For interest, here is a copy of the script I wanted to use:
#!/bin/bash
STATE_OK=0
STATE_WARNING=1
STATE_CRITICAL=2
STATE_UNKNOWN=3
MYVOL=$1
WARNTHRESH=$2
CRITTHRESH=$3
RET=$?
if [[ $RET -ne 0 ]]
then
echo "query problem - No data received from host"
exit $STATE_UNKNOWN
fi
vdf -h -P | grep -E '^/vmfs/volumes/' | awk '{ print $2 " " $3 " " $4 " " $5 " " $6 }' | while read output ; do
DISKSIZE=$(echo $output | awk '{ print $1 }' )
DISKUSED=$(echo $output | awk '{ print $2 }' )
DISKAVAILABLE=$(echo $output | awk '{ print $3 }' )

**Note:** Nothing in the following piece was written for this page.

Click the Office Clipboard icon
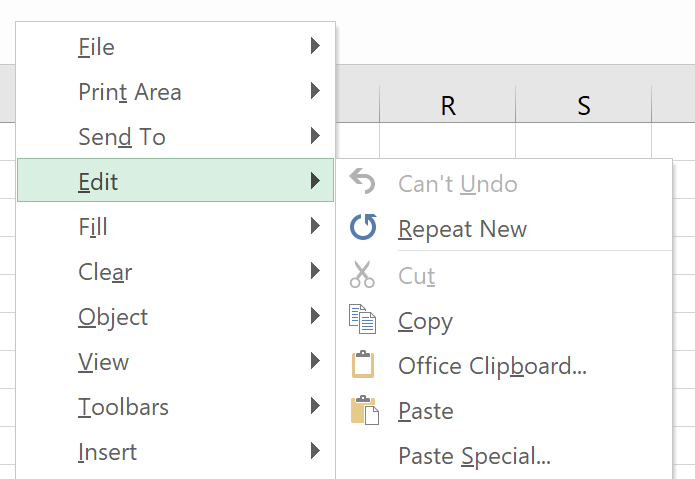 pos(363,365)
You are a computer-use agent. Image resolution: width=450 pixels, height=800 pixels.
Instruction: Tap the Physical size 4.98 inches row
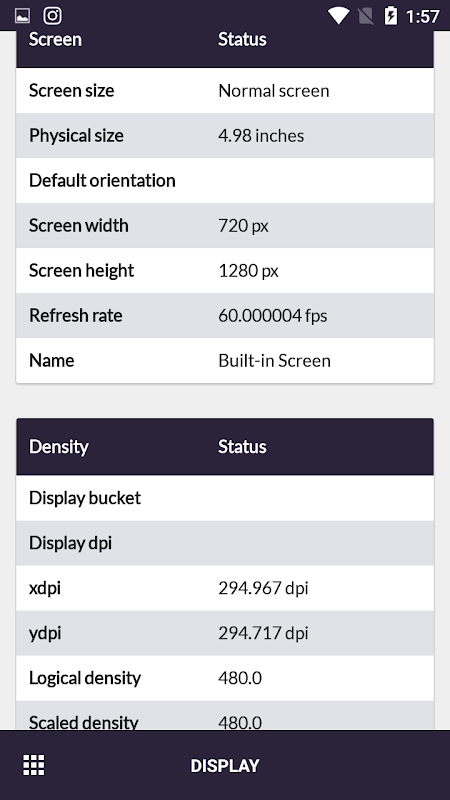225,136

PERCENTINUSE=$(echo $output | awk '{ print $4 }' )
VOLNAME=$(echo $output | awk '{ print $5 }' )
CUTPERC=$(echo $PERCENTINUSE | cut -d'%' -f1 )

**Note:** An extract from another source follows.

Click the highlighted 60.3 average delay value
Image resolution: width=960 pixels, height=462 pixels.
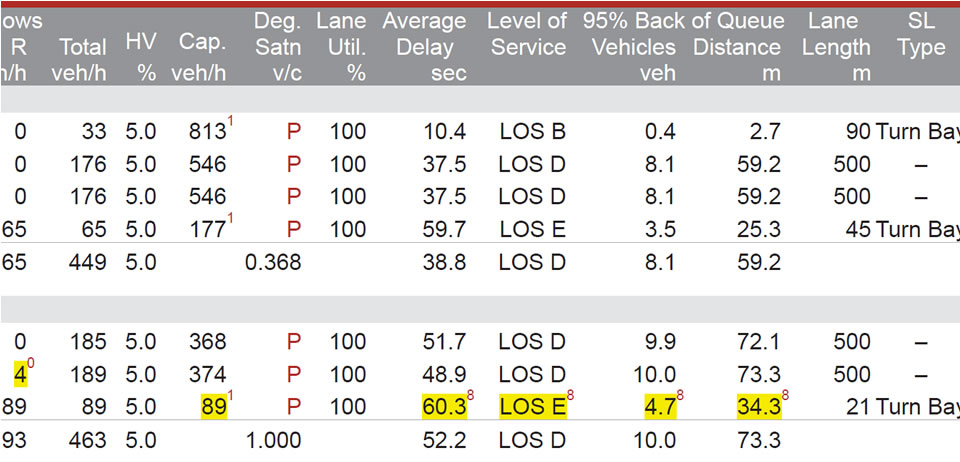tap(445, 406)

if [ "/vmfs/volumes/$MYVOL" = $VOLNAME ] ; then
if [ $CUTPERC -lt $WARNTHRESH ] ; then
echo "OK - $PERCENTINUSE used | Volume=$MYVOL Size=$DISKSIZE Used=$DISKUSED Available=$DISKAVAILABLE PercentUsed=$PERCENTINUSE"
exit $STATE_OK
fi
if [ $CUTPERC -ge $CRITTHRESH ] ; then
echo "CRITICAL - *$PERCENTINUSE used* | Volume=$MYVOL Size=$DISKSIZE Used=$DISKUSED Available=$DISKAVAILABLE PercentUsed=$PERCENTINUSE"
exit $STATE_CRITICAL
fi
if [ $CUTPERC -ge $WARNTHRESH ] ; then
echo "WARNING - *$PERCENTINUSE used* | Volume=$MYVOL Size=$DISKSIZE Used=$DISKUSED Available=$DISKAVAILABLE PercentUsed=$PERCENTINUSE"
exit $STATE_WARNING
fi
fi
#echo "No data returned"
#exit $STATE_UNKNOWN
However, in a SAN environment where every host in an ESX environment has the same LUNs attached for HA, having every host report on space utilisation for the same list of LUNs is a bit over the top, and I'm actually more interested in knowing if a host has lost its path(s) to a LUN.

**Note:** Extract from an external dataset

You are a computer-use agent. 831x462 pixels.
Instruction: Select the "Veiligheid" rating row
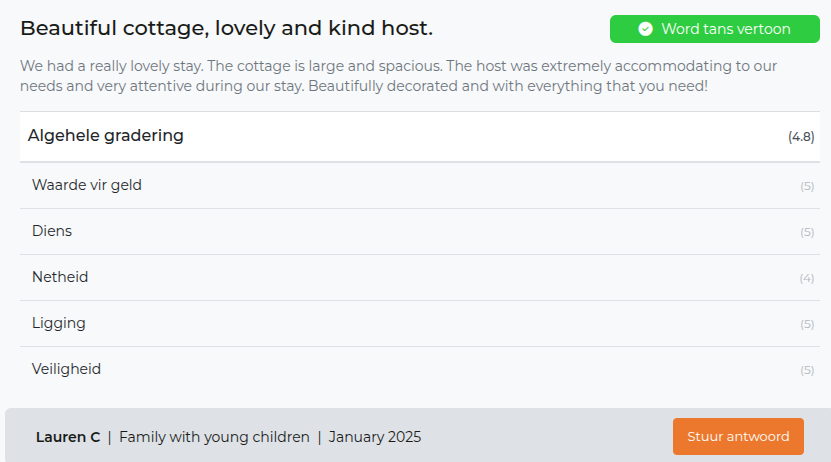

So I thought I would make a small modification to the script so that it would actually complain if the VMFS (LUN) disappeared. In its original form the script would produce no output to cover this eventuality, and I thought I could see why: the two commented lines just before the end of the while loop needed to be uncommented, changed to report a missing vmfs and moved outside the loop to pick up anything that didn't hit any of the exit statements. It should have taken about 30 seconds.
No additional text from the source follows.